**Source data**
Content starts

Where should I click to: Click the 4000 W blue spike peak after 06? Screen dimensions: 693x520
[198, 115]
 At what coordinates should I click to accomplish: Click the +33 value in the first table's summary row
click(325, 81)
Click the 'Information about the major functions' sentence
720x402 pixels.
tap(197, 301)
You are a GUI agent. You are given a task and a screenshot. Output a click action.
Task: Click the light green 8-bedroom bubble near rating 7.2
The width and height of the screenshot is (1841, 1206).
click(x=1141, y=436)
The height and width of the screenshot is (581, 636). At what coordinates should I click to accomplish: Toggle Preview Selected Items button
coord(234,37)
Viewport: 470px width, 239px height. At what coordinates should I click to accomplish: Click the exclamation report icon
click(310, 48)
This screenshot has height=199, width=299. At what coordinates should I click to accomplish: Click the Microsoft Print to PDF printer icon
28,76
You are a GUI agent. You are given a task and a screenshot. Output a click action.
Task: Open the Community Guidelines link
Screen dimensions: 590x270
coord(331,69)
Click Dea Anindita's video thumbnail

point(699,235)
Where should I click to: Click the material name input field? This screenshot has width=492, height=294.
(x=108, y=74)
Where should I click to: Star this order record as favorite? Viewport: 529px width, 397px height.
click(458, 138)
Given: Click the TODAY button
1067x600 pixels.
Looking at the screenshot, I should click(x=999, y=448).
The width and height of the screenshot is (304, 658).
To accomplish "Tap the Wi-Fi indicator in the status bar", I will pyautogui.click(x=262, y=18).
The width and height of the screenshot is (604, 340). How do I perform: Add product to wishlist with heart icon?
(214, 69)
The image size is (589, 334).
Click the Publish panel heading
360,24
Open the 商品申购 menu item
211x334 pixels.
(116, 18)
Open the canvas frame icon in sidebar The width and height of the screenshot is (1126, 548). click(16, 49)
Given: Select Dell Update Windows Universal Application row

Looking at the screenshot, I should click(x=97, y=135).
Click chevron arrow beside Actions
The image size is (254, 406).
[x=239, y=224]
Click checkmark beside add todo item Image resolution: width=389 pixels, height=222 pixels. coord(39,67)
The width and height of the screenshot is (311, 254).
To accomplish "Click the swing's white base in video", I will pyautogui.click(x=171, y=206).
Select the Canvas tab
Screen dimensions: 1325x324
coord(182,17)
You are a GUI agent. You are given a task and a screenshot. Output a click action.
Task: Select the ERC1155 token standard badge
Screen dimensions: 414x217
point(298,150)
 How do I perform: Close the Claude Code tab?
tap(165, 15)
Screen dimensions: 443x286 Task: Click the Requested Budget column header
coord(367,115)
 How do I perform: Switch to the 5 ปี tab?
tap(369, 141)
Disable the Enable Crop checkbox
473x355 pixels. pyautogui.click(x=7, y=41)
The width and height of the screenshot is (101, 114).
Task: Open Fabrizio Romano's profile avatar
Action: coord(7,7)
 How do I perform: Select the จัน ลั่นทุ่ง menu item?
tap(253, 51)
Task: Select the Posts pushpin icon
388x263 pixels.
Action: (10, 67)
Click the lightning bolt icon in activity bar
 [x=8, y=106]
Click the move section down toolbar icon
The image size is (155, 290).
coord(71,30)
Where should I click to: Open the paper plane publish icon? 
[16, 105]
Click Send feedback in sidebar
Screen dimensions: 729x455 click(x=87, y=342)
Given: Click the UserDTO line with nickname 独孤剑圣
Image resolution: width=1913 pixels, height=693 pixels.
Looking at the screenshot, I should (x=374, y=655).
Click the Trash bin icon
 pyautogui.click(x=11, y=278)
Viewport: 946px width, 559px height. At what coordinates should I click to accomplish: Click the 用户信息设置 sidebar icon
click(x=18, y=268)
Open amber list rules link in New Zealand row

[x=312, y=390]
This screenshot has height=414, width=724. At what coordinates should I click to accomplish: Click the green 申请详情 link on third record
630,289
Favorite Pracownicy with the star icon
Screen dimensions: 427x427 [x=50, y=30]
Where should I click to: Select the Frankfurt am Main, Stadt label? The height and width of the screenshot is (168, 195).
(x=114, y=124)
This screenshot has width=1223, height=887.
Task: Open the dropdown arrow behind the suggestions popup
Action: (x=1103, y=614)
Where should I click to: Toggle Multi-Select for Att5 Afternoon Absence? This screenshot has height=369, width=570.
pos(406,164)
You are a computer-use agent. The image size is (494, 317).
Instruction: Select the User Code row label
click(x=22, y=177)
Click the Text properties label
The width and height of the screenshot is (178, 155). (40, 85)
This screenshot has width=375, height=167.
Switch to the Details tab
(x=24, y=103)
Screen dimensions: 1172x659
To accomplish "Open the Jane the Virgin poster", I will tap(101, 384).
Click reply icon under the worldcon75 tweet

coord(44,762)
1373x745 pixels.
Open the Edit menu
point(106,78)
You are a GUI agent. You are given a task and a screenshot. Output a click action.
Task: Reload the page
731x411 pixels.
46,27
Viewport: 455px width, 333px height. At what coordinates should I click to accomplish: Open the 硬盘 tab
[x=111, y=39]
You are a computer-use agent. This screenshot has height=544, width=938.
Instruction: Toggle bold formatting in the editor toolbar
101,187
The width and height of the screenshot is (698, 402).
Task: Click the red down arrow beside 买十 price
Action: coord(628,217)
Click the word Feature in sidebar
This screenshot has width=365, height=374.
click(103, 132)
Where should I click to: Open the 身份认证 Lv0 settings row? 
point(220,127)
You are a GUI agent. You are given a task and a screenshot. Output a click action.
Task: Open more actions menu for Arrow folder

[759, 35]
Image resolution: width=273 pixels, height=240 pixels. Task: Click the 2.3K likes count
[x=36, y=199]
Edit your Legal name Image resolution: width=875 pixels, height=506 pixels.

Content ends

**Task to complete**
Return the span of lines in the data above that opens at the line with "Open amber list rules link in New Zealand row" and closes at the line with "1373x745 pixels.", exactly, ends included, nothing else.

**Answer box**
Open amber list rules link in New Zealand row

[x=312, y=390]
This screenshot has height=414, width=724. At what coordinates should I click to accomplish: Click the green 申请详情 link on third record
630,289
Favorite Pracownicy with the star icon
Screen dimensions: 427x427 [x=50, y=30]
Where should I click to: Select the Frankfurt am Main, Stadt label? The height and width of the screenshot is (168, 195).
(x=114, y=124)
This screenshot has width=1223, height=887.
Task: Open the dropdown arrow behind the suggestions popup
Action: (x=1103, y=614)
Where should I click to: Toggle Multi-Select for Att5 Afternoon Absence? This screenshot has height=369, width=570.
pos(406,164)
You are a computer-use agent. The image size is (494, 317).
Instruction: Select the User Code row label
click(x=22, y=177)
Click the Text properties label
The width and height of the screenshot is (178, 155). (40, 85)
This screenshot has width=375, height=167.
Switch to the Details tab
(x=24, y=103)
Screen dimensions: 1172x659
To accomplish "Open the Jane the Virgin poster", I will tap(101, 384).
Click reply icon under the worldcon75 tweet

coord(44,762)
1373x745 pixels.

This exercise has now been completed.